> _EXERCISE INPUTS_:
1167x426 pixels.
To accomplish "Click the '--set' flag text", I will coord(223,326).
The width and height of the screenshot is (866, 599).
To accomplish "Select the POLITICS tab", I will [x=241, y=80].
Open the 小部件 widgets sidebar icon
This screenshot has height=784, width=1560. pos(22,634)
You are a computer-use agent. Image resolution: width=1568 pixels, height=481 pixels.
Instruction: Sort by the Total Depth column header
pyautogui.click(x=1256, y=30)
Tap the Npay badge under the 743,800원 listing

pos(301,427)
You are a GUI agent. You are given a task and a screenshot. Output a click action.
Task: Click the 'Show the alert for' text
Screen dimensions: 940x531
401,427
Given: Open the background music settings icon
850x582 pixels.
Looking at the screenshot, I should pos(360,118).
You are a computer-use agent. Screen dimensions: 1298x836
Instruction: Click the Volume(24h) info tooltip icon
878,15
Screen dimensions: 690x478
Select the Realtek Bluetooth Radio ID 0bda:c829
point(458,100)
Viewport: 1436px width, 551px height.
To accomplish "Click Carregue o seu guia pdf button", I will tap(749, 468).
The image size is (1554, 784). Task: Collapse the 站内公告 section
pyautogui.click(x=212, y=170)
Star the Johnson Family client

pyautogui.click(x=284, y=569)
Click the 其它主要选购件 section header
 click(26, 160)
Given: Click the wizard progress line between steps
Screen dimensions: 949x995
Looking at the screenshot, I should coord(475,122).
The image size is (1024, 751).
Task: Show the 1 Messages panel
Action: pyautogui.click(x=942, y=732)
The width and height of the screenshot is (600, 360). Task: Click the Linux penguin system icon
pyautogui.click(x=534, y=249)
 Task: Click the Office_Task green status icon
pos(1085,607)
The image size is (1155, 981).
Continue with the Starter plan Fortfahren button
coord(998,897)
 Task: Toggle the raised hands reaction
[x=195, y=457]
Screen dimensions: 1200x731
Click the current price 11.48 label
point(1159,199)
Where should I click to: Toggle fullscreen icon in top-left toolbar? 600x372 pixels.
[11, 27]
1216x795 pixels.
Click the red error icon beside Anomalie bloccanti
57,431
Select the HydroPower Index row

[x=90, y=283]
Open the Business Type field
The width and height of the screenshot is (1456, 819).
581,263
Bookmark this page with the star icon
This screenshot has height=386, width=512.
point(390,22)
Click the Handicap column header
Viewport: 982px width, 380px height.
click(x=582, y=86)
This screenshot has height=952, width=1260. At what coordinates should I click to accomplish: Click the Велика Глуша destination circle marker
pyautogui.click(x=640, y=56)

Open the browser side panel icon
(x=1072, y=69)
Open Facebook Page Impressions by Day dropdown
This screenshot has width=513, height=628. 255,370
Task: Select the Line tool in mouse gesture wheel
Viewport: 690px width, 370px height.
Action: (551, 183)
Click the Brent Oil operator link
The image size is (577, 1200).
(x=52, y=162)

> _WORK REQUEST_:
Within the data above, find the lines that contain the word "will" and copy each of them.

> _SOLUTION_:
To accomplish "Click the '--set' flag text", I will coord(223,326).
To accomplish "Select the POLITICS tab", I will [x=241, y=80].
To accomplish "Click Carregue o seu guia pdf button", I will tap(749, 468).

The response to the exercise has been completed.